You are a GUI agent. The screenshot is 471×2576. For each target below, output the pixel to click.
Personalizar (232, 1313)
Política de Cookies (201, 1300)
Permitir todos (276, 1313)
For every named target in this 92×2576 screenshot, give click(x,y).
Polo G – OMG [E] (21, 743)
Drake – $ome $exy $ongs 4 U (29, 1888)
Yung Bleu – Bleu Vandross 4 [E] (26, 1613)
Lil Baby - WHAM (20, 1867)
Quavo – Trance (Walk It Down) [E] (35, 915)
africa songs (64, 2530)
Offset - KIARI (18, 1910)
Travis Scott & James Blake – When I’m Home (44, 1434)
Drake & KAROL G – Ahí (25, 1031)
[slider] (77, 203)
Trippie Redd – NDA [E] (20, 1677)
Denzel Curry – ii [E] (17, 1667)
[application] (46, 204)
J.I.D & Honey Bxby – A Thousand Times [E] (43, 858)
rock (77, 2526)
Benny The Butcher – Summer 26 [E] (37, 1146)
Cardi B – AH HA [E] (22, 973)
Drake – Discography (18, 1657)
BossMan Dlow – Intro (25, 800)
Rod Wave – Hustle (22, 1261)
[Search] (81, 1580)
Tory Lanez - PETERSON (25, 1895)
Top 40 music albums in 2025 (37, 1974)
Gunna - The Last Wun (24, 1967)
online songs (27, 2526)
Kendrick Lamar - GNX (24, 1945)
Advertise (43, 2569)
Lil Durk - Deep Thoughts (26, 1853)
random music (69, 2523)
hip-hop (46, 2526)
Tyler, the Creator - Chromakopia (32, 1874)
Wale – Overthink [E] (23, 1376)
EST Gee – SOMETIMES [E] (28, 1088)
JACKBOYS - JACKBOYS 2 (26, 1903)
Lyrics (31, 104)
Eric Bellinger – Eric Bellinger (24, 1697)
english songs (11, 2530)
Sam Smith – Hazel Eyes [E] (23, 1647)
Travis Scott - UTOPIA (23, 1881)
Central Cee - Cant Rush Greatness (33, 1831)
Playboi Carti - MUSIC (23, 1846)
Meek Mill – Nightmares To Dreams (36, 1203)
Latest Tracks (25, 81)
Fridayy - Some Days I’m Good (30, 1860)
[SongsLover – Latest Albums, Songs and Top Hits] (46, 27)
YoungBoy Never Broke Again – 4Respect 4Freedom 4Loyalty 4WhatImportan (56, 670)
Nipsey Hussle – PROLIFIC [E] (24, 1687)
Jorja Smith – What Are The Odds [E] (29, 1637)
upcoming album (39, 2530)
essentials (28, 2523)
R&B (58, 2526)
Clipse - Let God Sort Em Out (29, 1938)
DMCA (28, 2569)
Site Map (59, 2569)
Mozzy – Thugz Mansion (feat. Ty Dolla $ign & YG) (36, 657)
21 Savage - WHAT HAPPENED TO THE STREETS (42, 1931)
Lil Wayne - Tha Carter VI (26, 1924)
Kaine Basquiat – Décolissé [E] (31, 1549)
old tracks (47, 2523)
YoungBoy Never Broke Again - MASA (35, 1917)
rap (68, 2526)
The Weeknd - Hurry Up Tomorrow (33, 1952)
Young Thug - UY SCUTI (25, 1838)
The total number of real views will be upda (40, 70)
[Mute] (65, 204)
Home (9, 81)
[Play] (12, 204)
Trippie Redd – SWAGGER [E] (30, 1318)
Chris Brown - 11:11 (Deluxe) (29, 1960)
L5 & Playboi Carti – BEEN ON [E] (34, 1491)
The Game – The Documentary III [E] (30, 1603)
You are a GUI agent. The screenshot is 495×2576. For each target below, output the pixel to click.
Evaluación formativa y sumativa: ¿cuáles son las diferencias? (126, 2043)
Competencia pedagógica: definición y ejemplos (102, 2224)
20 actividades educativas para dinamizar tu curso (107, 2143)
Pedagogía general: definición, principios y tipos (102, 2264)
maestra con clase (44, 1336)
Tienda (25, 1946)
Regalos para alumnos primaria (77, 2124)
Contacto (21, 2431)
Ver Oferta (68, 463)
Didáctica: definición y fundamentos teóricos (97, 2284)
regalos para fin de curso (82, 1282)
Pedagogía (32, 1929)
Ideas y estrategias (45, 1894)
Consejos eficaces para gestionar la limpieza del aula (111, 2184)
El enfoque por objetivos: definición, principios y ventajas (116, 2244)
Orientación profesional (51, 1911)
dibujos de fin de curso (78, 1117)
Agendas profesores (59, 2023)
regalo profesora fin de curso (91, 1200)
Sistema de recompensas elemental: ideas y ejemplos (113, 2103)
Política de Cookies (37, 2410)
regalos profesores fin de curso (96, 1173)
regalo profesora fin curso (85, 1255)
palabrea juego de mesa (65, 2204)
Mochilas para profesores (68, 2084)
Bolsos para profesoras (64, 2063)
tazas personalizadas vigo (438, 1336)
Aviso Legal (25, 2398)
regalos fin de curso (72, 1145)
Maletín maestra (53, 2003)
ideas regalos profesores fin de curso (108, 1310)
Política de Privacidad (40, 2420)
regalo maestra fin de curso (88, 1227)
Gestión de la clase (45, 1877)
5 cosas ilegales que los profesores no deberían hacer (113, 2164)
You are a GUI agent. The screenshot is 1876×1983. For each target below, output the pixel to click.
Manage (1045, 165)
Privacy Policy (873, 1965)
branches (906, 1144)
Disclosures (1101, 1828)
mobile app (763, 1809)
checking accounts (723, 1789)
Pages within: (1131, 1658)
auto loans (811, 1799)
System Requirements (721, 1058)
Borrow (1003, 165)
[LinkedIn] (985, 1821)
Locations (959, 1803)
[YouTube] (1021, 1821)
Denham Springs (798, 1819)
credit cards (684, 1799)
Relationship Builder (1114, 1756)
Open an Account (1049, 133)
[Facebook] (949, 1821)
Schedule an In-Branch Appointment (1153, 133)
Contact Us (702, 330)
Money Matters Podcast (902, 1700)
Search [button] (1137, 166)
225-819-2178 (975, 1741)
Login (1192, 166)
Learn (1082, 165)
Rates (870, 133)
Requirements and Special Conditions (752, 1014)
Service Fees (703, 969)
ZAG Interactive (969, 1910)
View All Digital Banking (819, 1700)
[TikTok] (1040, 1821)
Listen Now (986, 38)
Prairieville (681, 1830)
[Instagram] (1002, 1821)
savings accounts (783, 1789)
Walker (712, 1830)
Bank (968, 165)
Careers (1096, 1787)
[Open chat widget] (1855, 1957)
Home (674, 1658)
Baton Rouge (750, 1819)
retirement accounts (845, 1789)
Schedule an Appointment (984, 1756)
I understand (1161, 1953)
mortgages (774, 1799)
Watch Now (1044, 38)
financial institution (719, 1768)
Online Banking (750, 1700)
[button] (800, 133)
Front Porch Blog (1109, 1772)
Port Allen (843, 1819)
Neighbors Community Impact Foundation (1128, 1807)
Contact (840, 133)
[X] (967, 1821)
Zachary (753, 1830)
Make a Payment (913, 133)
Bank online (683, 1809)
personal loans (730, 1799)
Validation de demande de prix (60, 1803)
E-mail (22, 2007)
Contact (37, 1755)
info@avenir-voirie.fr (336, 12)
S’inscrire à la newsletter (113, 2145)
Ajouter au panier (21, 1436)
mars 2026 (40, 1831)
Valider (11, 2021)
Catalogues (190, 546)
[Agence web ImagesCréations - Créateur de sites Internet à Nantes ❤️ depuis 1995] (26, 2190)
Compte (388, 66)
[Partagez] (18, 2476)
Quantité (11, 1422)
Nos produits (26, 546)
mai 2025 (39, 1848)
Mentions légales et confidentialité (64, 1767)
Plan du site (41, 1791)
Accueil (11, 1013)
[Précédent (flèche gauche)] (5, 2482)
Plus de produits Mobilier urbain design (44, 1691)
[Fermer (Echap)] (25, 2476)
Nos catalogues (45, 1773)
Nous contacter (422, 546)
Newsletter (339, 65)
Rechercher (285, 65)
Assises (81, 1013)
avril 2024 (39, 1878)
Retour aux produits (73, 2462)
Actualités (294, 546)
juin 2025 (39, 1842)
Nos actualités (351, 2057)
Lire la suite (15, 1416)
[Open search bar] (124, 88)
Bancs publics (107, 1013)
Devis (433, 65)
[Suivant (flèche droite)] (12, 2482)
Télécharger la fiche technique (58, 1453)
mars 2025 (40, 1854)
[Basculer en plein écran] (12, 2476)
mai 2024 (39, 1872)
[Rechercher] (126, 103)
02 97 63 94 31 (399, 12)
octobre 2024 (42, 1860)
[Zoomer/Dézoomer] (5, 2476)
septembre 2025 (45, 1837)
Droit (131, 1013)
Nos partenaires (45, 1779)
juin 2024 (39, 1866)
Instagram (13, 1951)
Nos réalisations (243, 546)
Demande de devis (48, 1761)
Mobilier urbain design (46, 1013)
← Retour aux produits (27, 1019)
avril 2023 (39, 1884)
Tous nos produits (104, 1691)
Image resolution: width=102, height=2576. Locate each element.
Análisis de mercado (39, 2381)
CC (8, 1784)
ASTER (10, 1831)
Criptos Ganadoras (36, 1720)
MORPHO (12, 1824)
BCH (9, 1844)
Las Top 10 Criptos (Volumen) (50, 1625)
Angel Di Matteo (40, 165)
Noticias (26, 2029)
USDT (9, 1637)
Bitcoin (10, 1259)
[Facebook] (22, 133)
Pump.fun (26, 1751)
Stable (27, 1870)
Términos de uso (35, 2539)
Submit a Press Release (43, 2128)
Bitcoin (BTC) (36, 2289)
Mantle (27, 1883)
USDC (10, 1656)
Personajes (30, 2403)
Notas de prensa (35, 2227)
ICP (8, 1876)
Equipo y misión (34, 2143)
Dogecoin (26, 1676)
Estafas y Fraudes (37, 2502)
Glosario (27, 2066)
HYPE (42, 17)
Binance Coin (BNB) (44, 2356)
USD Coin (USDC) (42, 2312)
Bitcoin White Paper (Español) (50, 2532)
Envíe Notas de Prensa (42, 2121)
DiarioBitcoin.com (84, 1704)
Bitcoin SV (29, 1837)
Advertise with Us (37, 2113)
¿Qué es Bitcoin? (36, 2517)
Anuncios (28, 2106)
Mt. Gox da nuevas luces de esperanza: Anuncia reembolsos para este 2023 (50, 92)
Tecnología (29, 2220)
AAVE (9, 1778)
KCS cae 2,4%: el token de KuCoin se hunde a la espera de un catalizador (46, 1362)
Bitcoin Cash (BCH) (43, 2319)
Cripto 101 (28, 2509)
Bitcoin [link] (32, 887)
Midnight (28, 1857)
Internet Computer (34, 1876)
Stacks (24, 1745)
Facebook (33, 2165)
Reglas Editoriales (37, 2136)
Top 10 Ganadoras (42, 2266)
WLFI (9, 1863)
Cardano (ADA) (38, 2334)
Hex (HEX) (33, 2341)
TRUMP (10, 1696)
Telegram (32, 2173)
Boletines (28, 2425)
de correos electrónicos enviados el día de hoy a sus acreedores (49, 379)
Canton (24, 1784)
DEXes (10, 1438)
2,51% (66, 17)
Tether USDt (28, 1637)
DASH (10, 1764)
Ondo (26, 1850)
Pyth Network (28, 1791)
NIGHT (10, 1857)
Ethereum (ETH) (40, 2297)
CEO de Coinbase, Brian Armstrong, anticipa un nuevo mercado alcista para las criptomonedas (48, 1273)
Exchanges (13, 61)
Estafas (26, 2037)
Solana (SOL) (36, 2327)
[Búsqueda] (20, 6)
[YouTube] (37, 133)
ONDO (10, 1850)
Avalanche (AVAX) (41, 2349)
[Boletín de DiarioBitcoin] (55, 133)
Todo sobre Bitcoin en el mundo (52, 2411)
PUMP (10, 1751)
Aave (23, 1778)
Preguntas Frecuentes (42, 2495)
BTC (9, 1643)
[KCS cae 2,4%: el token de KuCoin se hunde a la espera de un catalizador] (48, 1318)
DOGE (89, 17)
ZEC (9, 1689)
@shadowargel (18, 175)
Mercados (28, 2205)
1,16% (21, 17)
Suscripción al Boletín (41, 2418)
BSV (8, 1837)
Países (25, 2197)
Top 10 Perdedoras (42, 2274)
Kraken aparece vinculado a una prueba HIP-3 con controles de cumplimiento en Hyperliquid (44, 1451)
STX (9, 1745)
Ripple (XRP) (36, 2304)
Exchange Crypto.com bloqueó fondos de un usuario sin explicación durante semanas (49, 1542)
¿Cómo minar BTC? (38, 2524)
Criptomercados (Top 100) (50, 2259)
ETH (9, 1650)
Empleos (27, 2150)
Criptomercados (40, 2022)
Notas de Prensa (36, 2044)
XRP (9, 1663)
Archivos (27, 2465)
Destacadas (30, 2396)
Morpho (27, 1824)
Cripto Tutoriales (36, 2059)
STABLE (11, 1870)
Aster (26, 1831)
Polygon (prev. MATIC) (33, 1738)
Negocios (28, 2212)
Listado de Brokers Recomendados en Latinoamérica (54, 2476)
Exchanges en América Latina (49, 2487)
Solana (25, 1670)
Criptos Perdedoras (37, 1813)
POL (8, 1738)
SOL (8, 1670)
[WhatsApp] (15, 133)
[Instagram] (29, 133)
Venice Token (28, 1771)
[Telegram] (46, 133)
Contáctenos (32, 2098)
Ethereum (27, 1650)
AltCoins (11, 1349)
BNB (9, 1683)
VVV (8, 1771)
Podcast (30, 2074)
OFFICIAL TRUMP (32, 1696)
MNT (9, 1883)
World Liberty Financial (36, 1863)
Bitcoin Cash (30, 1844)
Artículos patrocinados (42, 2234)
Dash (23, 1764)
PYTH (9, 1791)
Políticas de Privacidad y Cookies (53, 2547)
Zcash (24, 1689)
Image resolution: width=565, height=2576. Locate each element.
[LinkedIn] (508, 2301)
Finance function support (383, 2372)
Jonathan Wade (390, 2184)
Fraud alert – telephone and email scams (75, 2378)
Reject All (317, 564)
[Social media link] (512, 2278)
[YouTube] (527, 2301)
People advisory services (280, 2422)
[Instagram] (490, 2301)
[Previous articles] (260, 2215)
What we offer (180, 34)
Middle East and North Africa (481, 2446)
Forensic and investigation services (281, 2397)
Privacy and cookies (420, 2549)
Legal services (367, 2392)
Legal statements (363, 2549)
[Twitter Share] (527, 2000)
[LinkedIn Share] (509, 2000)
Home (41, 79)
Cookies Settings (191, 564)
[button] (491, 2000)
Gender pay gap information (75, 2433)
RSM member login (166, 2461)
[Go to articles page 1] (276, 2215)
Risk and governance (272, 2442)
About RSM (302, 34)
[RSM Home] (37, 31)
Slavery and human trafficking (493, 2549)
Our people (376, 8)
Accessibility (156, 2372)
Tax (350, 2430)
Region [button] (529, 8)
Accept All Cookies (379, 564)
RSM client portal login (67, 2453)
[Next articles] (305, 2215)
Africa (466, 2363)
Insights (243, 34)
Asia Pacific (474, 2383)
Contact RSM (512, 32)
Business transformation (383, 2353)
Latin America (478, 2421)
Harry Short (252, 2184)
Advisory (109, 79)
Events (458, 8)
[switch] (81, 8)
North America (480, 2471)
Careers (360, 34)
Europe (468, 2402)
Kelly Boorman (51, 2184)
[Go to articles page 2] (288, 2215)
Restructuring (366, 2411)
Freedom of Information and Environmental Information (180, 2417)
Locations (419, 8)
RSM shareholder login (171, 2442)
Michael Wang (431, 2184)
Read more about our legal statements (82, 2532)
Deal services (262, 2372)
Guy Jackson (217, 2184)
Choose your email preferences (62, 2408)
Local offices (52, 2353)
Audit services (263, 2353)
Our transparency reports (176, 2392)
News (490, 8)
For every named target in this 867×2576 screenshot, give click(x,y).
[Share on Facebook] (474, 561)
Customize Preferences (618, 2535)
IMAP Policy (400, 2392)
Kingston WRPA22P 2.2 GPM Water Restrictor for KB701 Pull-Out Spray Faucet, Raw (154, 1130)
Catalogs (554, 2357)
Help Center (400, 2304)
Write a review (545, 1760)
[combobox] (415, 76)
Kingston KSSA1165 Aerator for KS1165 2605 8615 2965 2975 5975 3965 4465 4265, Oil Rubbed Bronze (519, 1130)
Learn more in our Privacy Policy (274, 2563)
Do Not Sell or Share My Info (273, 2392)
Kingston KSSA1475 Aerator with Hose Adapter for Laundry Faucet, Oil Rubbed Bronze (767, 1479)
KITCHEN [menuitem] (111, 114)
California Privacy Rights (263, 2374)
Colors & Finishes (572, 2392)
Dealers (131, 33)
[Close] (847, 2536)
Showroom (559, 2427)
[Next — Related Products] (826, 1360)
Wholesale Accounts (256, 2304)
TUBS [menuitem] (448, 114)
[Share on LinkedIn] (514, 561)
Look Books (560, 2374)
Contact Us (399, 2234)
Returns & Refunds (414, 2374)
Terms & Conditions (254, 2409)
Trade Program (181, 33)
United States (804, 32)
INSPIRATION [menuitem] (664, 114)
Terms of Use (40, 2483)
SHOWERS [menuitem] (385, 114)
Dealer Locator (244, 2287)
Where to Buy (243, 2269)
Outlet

▶ WHAT TO WORK ON
Copy each line above that contains the string "Again".

▶ OUTPUT OF THE TASK
YoungBoy Never Broke Again – 4Respect 4Freedom 4Loyalty 4WhatImportan (56, 670)
YoungBoy Never Broke Again - MASA (35, 1917)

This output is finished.